AI Agents Still Can’t Stop Shootings Quickly, Researchers Warn



In short

  • Researchers found the AI ​​agents controlled by GPT-5 and Gemini could not resist the injection quickly.
  • Direct attacks were successful more than 79% of the time, while subtle attacks linked to a website often compromised the behavior of agents.
  • These findings show that rapid injection remains a major safety concern as AI agents become more popular.

As developers rush to deploy AI assistants that can browse the web, conduct research, shop online, and do business. crypto currency independently, a new study shows that these systems remain at high risk of rapid injection.

In the new learning published on Thursday, researchers from Nanyang Technological University, ST Engineering, IBM Research, and the University of Illinois Urbana-Champaign found that none of the AI ​​agents they tested rejected injections quickly.

“Existing security indicators are based on assumptions about the attack, focusing on the probability of injection and focusing on the spatial distribution of harm,” the researchers wrote. “However, on the contrary, the risk of acute injection depends on the victims: a single application can produce the same effect on different victims, and the same method can show different effectiveness depending on the target.”

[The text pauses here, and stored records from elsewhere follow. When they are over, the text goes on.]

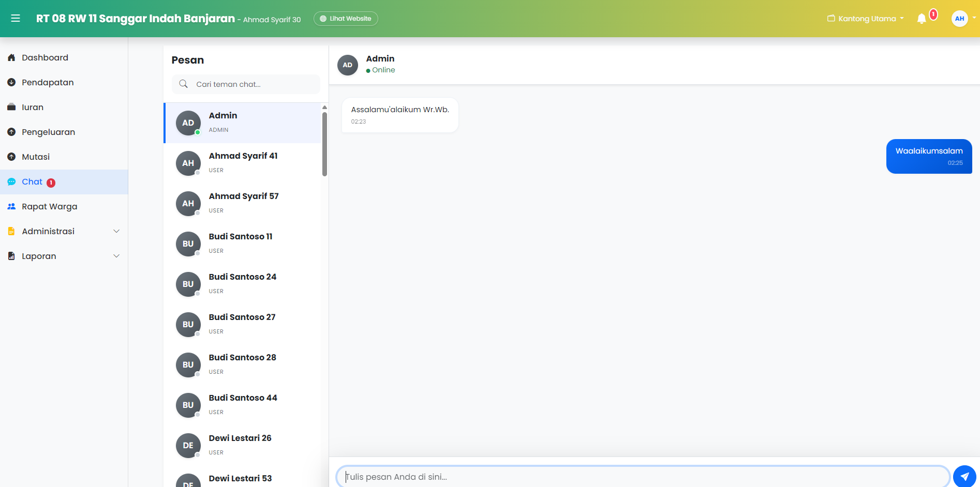Screen dimensions: 980x487
Task: Click the search magnifier icon in Pesan
Action: 183,84
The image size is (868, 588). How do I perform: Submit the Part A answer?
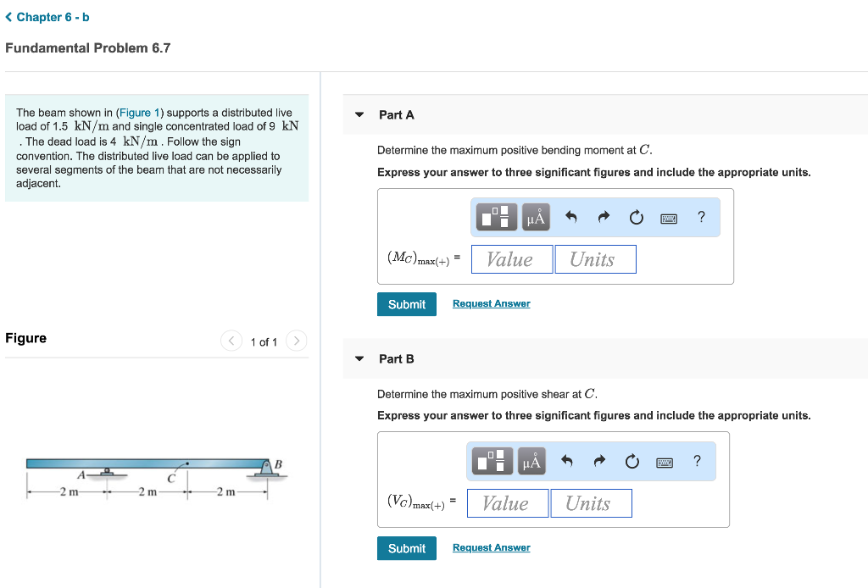(406, 303)
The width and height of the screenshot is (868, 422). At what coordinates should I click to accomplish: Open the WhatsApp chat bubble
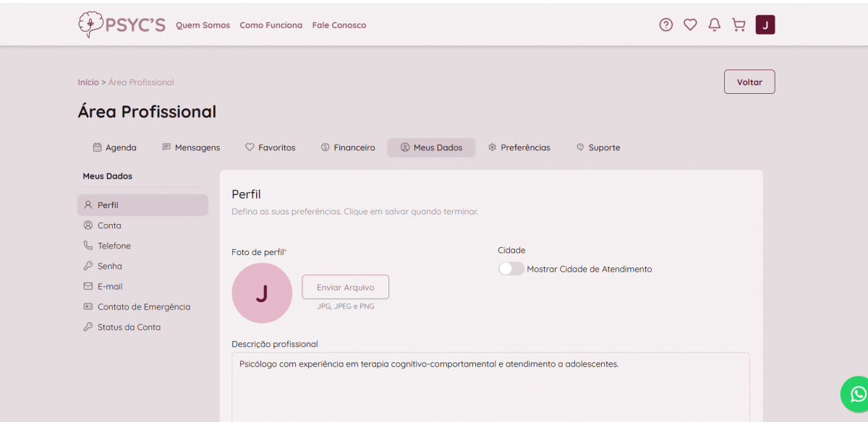coord(857,394)
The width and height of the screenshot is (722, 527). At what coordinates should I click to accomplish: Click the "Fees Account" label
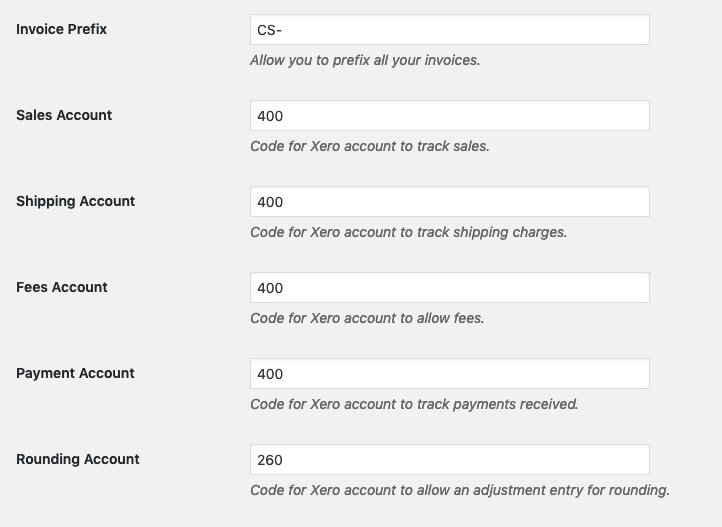click(62, 287)
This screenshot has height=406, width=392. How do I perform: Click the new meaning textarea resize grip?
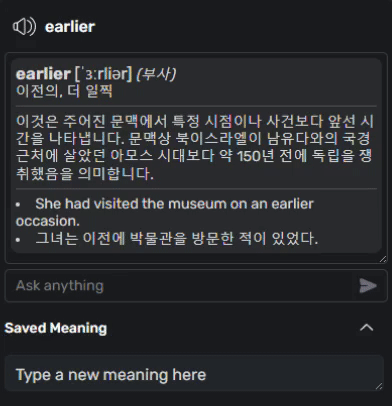[x=379, y=386]
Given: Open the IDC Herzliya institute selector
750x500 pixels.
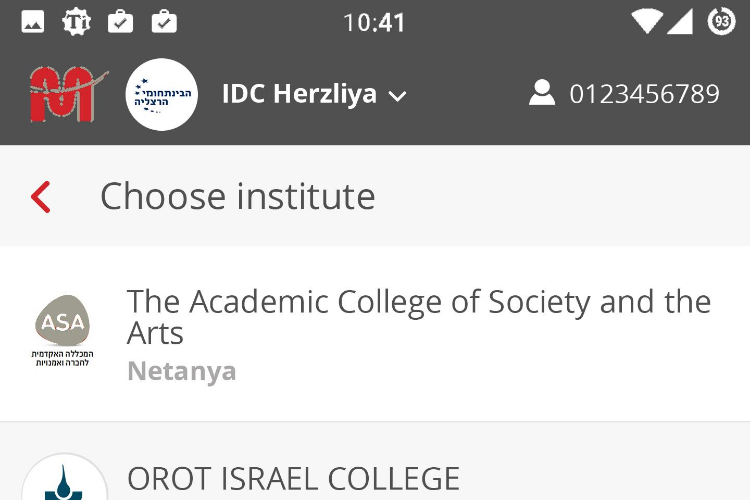Looking at the screenshot, I should pos(314,94).
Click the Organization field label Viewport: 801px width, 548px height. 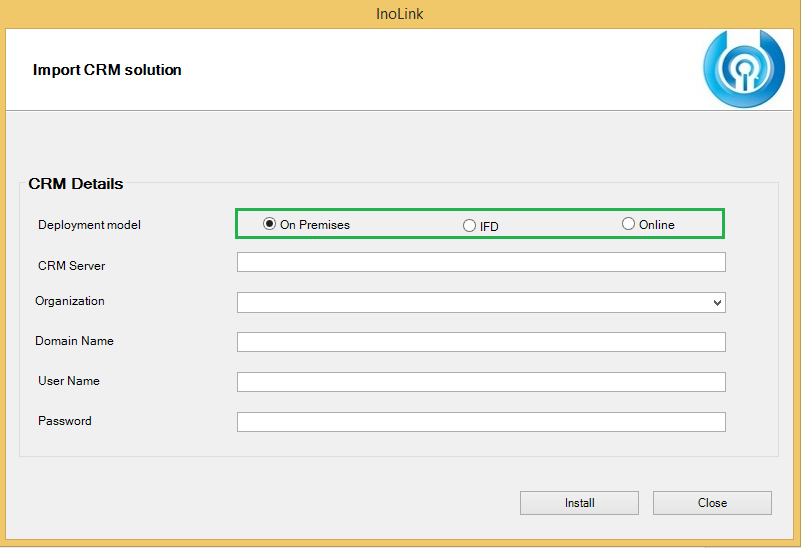(70, 301)
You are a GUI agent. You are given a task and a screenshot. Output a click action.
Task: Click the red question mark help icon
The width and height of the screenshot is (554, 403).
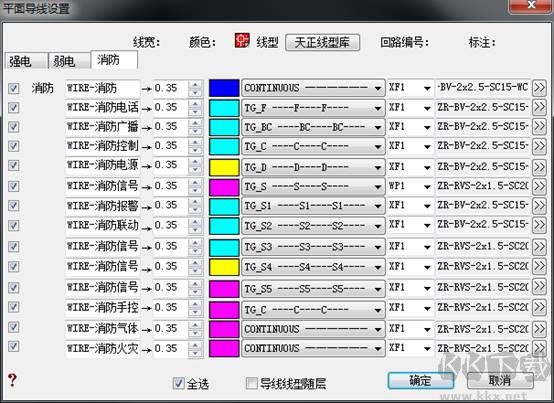[12, 380]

Give the injection quickly occurs when attackers insert hidden instructions into what a I have an assistant encounter, causing it to follow the attacker’s instructions instead of using it. To address the gaps in existing evaluations of AI agents, the researchers created StakeBench, a benchmark that measures how quickly AI agents respond to injections in online environments.

“We now use StakeBench to identify how this risk is amplified or suppressed, focusing on (Indirect Prompt Injection) as a key link,” the researchers wrote. “StakeBench examines these three factors: the distance between the injection and the user’s original intention, the connection to the surrounding environment, and the place where the agent is killed at which the signal begins to show what was born.”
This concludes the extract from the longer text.